Members of a Utah-based civil liberties group hope to make their presence known at an Ogden city council meeting Tuesday to highlight what they see as systematic problems with police procedures in Weber County.
Patrick Powers, president of the Salt Lake City-based Utah Liberty Institute, hopes the latest misstep, in which armed Ogden police officers with a "knock-and-announce" search warrant entered the house of a man they wrongly believed was a wanted fugitive, could be a tipping point for the city council to consider changing when and how police enforce warrants.
Eric Hill, the victim of that warrant incident, told The Salt Lake Tribune in December that he was placed in handcuffs and that police pointed a gun at his wife's face before they realized they had acted on bad information.
Ogden Mayor Mike Caldwell said Monday that he has directed Assistant Police Chief Eric Young to investigate the Hill incident and decide if any action needs to be taken.

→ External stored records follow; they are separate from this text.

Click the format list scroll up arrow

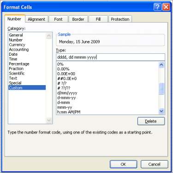point(161,65)
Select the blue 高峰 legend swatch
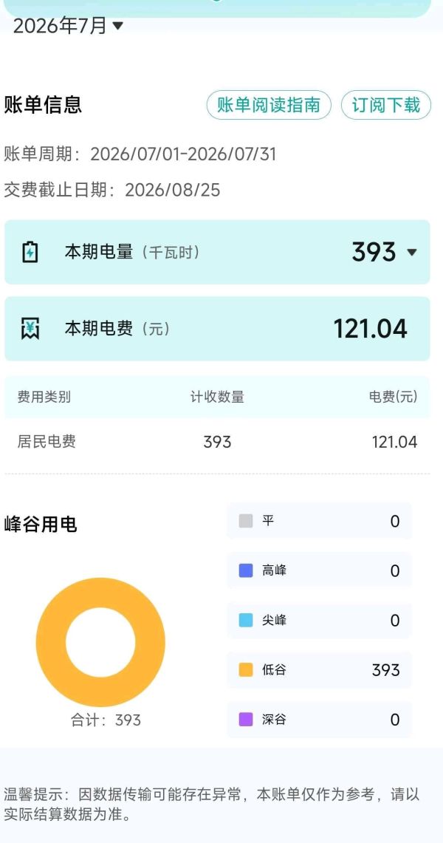Screen dimensions: 443x843 (245, 570)
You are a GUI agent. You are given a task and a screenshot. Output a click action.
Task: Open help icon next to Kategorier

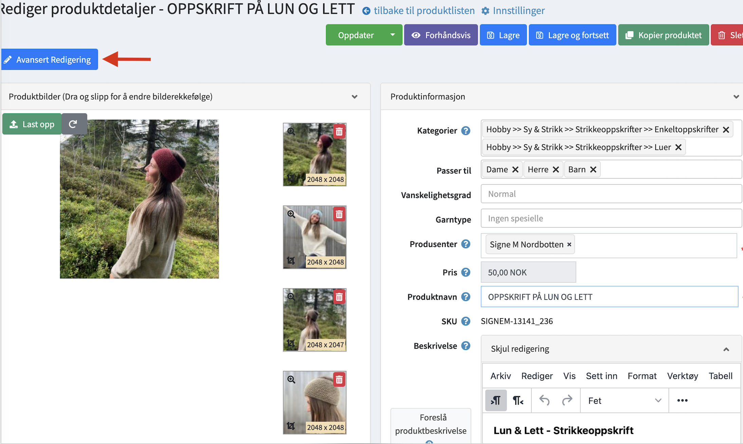pyautogui.click(x=466, y=131)
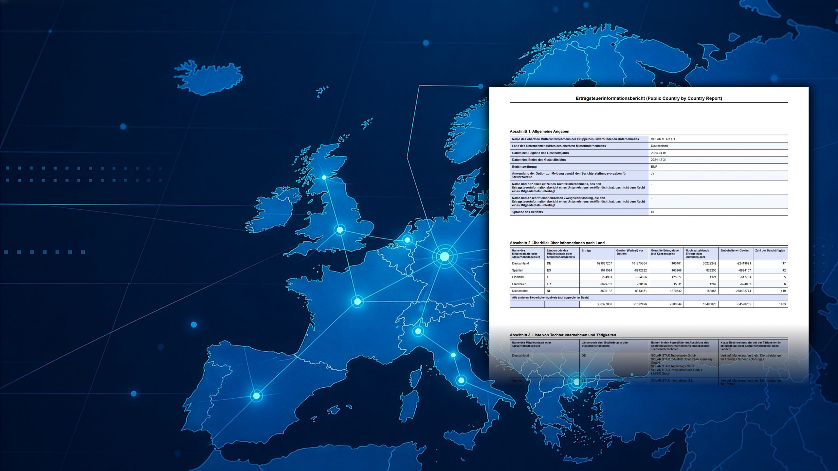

Caldwell said he could consider changing police policy."There's always that possibility, depending on what information we get," from the investigation, he said.
Powers said he wants Ogden to do away with "no-knock" warrants, which allow officers to come inside a house without knocking if they have a warrant to search the property. He also hopes to change the hours when police are able to serve warrants, arguing that middle-of-the-night warrant execution has led to preventable errors, sometimes with lethal consequences.
Besides the Eric Hill incident, Powers pointed to others involving Weber County law enforcement agencies that he believes were exacerbated by late-night searches. In September 2010, Todd Blair was shot by police in Roy while they executed a "no knock" warrant on a home. Blair, in a video released by police after the incident, is shown emerging from a bedroom with a golf club in his hand after officers entered the house. The video shows him being shot three times. The Weber County District Attorney's Office subsequently cleared the officers of any wrongdoing in Blair's death.
A shootout in January 2012 that resulted in the death of Ogden Police Officer Jared Francom erupted after police executed a night-time "knock-and-announce" warrant on Matthew David Stewart. Stewart, who is awaiting trial for Francom's murder, has said through his defense attorneys that he fired at the officers because he thought they were intruders.
Eric Hill also said in the December interview that he wasn't sure if the people knocking on his door in the middle of the night were police or intruders acting like police. Such uncertainties can prove fatal, Powers said, but could be prevented if police avoid serving warrants in the middle of the night.
"They honestly don't have the confidence to be able to protect their home against potential intruders," Powers said of Ogden residents.
Caldwell said his office is only looking at the Eric Hill incident because it involved the Ogden Police Department, which his office oversees. The Matthew David Stewart and Todd Blair cases occurred under the Weber-Morgan Narcotics Strike Force.
Powers said he's aware the jurisdictions are different, but the agencies involved used the same kind of warrant procedures the Utah Liberty Institute would like to stop. All three incidents are "very good examples of what we don't want to see anymore," Powers said.
"There's just no reason we should continue to see this," Powers said.
Activists in Ogden
The Salt Lake City-based Utah Liberty Institute plans to lobby the Ogden City Council on Tuesday to change how and when search warrants are executed. The council meets at 6 p.m. at the Ogden Municipal Building, 2549 Washington Blvd., Suite 340.